Imagine it is 1996 again. Do you know what happened that year?
The Health Insurance Portability and Accountability Act (HIPAA) was enacted.
You might not consider it one of the most notable events, but, in fact, it is the one that changed the healthcare setting forever. These companies and providers that found a way to comply are today's leaders.
But before revealing the massive impact of this act, we should first define what it stands for. HIPAA sets standards for protecting sensitive patient health information (in the US) from being disclosed without the patient's consent or knowledge.
It applies to:
- healthcare providers
- health plans
- healthcare clearinghouses.
HIPAA regulations are mandatory for all entities holding the health information of US Citizens, no matter where the business is.
Sensitive patient data (individually identifiable health information) consists of 18 identifiers, which include the following: (1)
- Addresses (including subdivisions smaller than states, such as street, city, county, and zip code)
- Dates (except years) directly related to an individual (birthdays, admission/discharge dates, etc.)
- Telephone numbers
- Fax numbers
- Email addresses
- Social Security numbers
- Medical record numbers
And now comes the primary question.
Why is HIPAA so important?
As technology evolves, it leads to growing exposure to personal information. HIPAA actually regulates the course of which digital health technology should develop. This act defines who can access and use protected health information (PHI). Healthcare organizations that threaten to expose patient data at risk are those that might face serious consequences.
This article is one of these well-built HIPAA compliance resources that will come into practice as soon as you read it! To guide you, we have prepared a HIPAA compliance checklist, so you can be one of those entities that will maintain safe operations and see growth.
HIPAA covered entity: a must for the healthcare industry
A "covered entity" under the Health Insurance Portability and Accountability Act (HIPAA) is any entity that electronically transmits or stores protected health information (PHI).
Healthcare providers are individuals or organizations that provide healthcare services (doctors, nurses, clinics, hospitals, and nursing homes). Health plans include entities that pay for or arrange healthcare services, such as health insurance companies, HMOs, and government programs such as Medicare and Medicaid.
Healthcare clearinghouses are organizations that process non-standard health information they receive from another entity into a standard format.
All these entities must also comply with HIPAA compliance requirements for notice of privacy practices, individual rights, and breach notification. It is vital to note all the organizations that fall under the business associate category.
Usually, these are companies that act on behalf of healthcare providers. For instance, a software development company building a health management application for a hospital would be considered a business associate.
Identifying the covered entities category you fall under shows which HIPAA requirements you should follow. It is a good idea to hire a HIPAA compliance officer who will be responsible for privacy policies related to sensitive data. Thus, you ensure HIPAA compliance when utilizing protected health data, especially when developing a high-budget project.

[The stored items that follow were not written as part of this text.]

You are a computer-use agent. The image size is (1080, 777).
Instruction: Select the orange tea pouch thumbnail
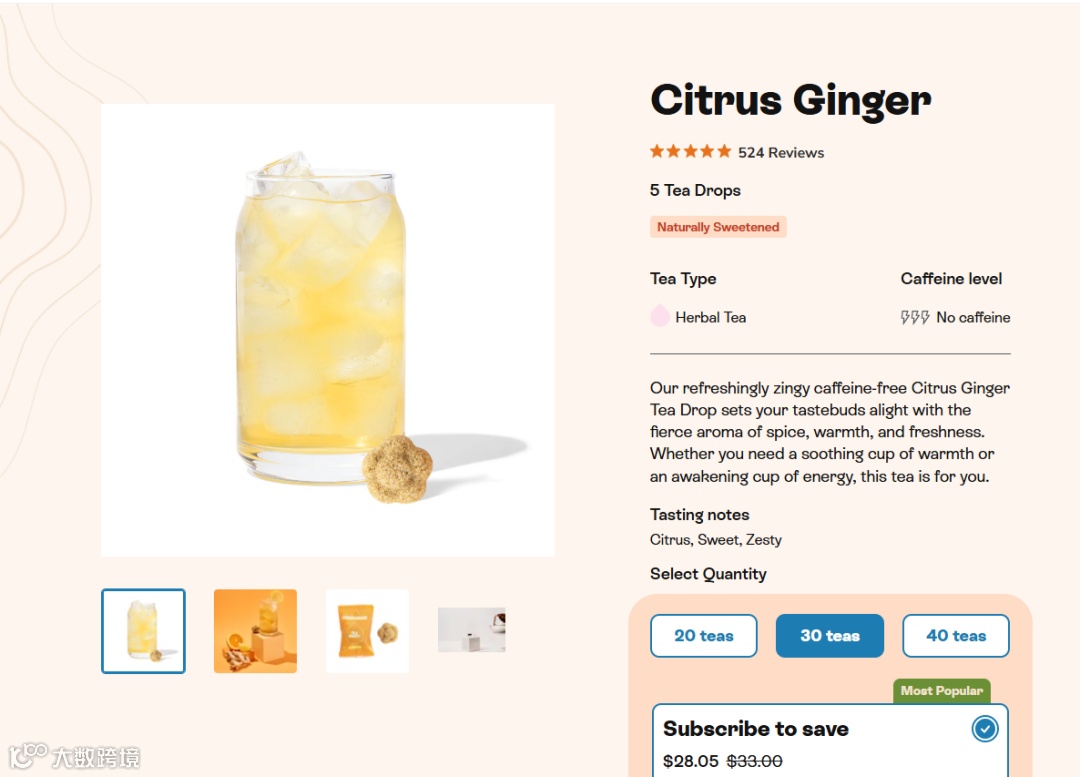[x=367, y=631]
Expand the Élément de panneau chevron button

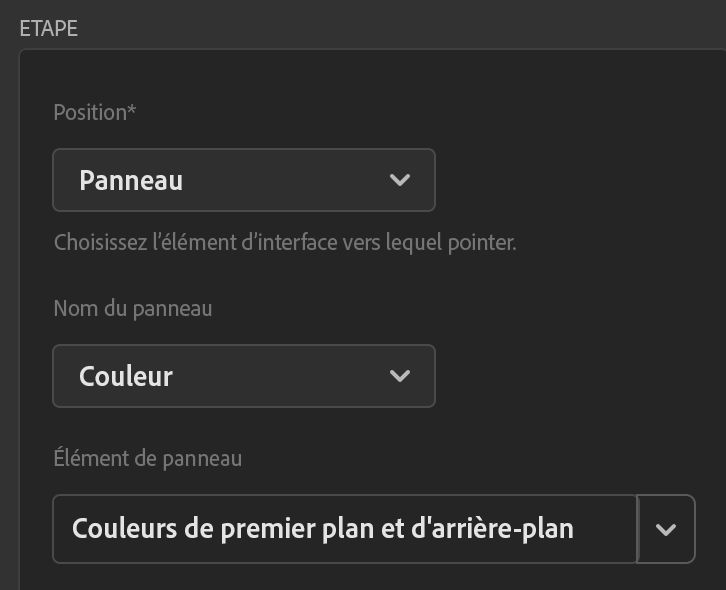click(666, 529)
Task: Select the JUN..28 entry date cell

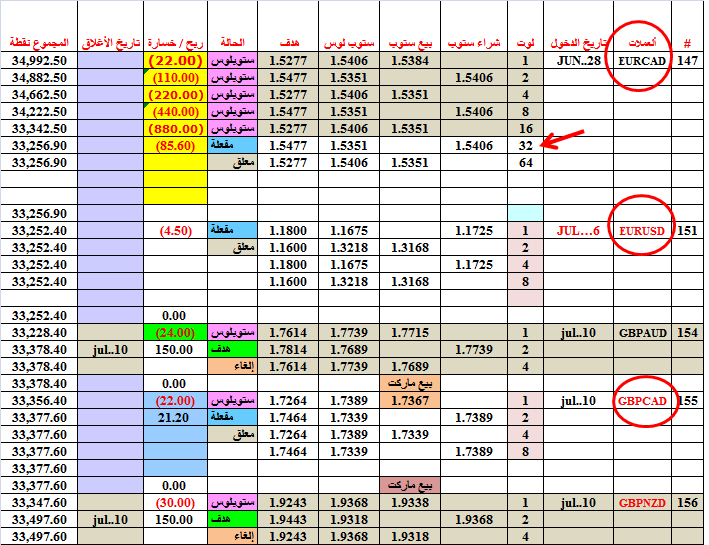Action: tap(577, 61)
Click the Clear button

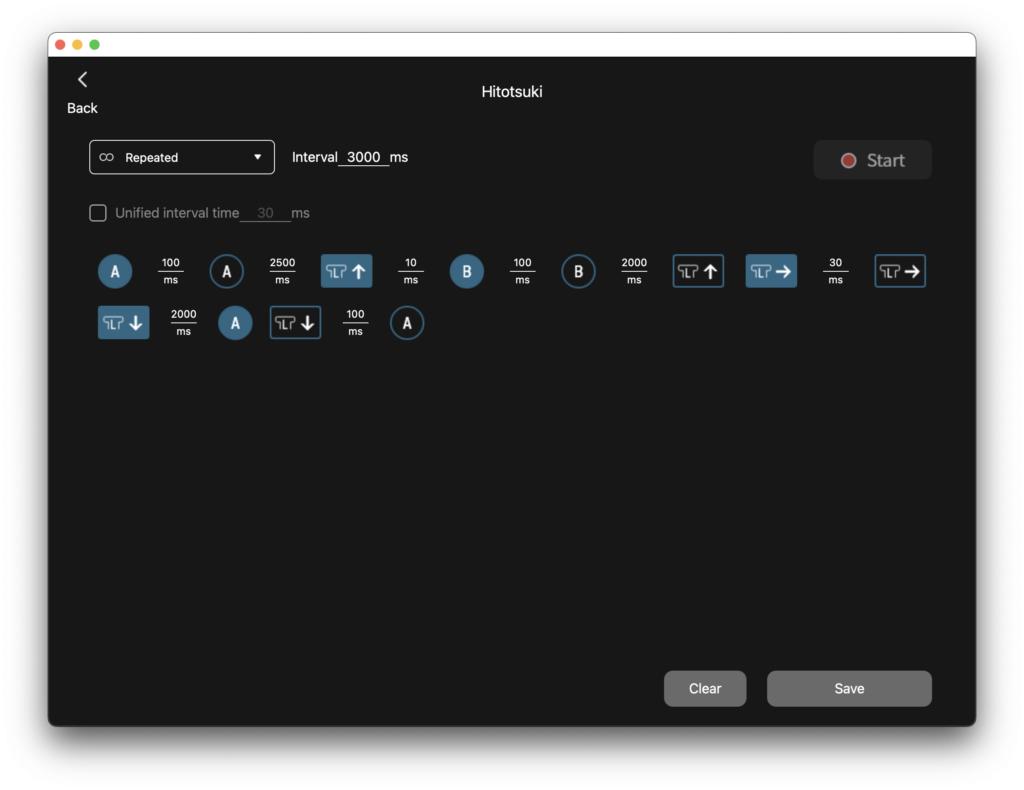[x=705, y=688]
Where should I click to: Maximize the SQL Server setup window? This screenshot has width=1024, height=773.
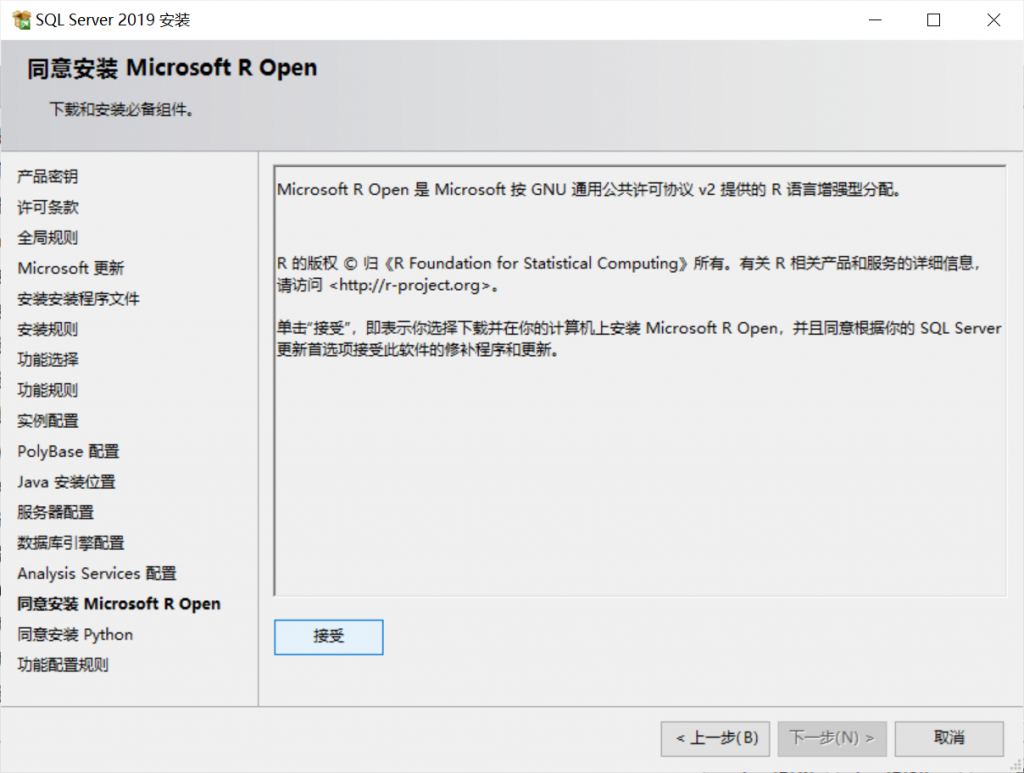(x=933, y=20)
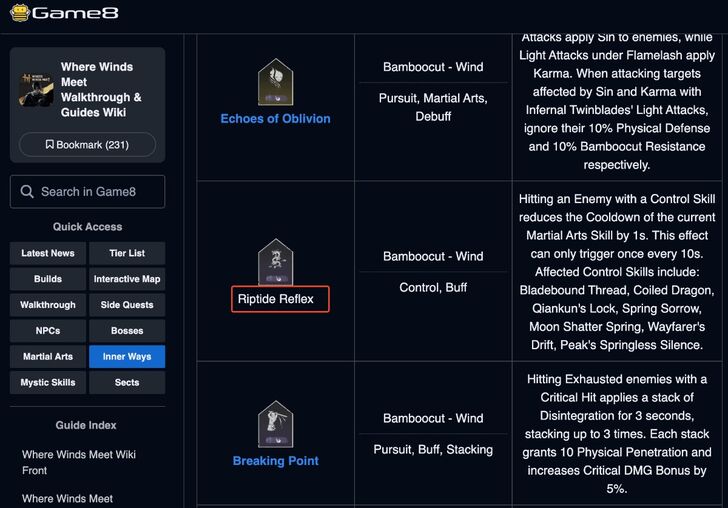Click the Riptide Reflex skill icon
The image size is (728, 508).
coord(275,262)
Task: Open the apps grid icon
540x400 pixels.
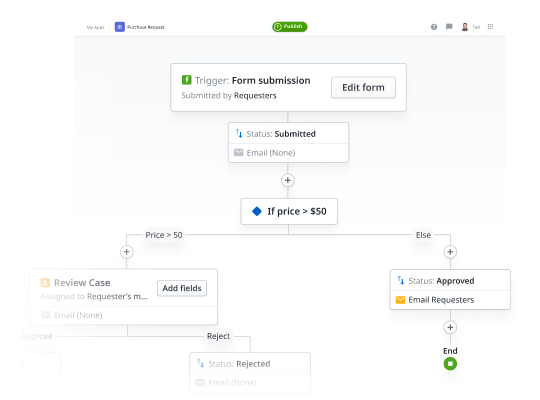Action: point(490,27)
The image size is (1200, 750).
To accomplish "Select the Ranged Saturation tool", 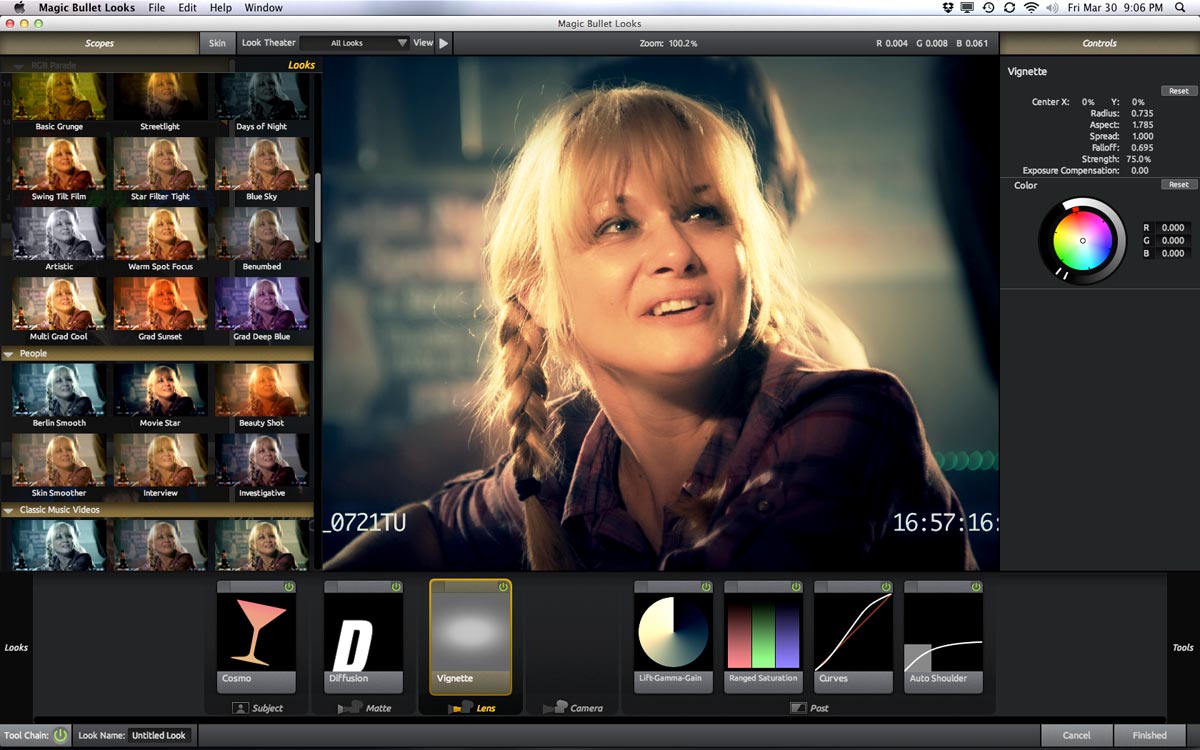I will 763,632.
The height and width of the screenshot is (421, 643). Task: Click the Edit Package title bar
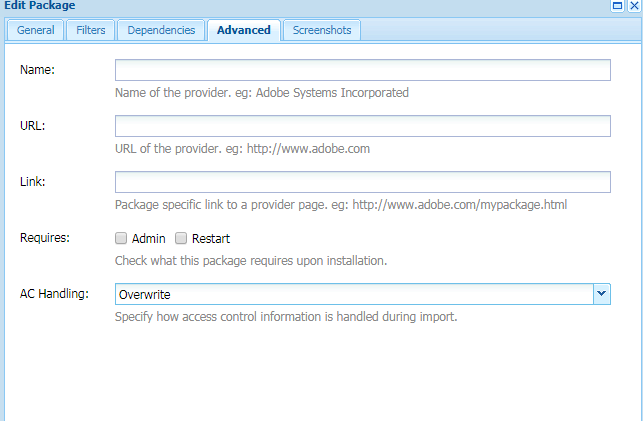click(300, 6)
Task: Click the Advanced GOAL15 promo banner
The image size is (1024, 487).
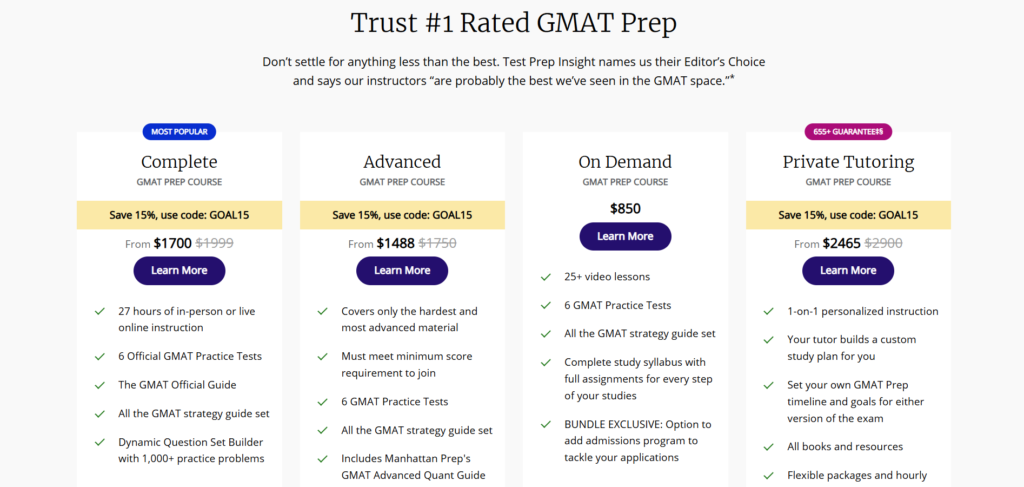Action: (402, 215)
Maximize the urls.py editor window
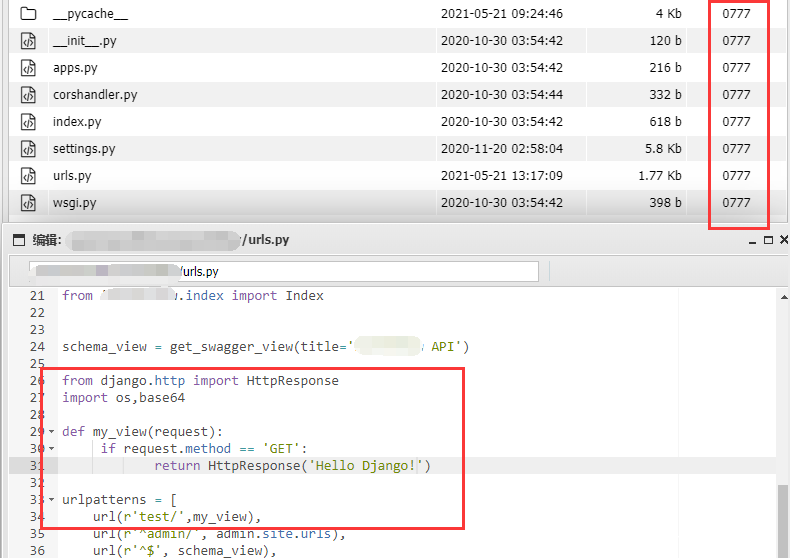Viewport: 790px width, 558px height. (x=768, y=240)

Be cautious with the HIPAA Security Rule
The next on the HIPAA checklist are the security rules. As they lay the basis for achieving HIPAA compliance for digital health providers, you should put time and effort into understanding and applying them to your organization.
While the HIPAA privacy rule stands for the use and disclosure of all types of health information, the security rule sets standards for protecting the confidentiality, integrity, and availability of electronic protected health information (ePHI).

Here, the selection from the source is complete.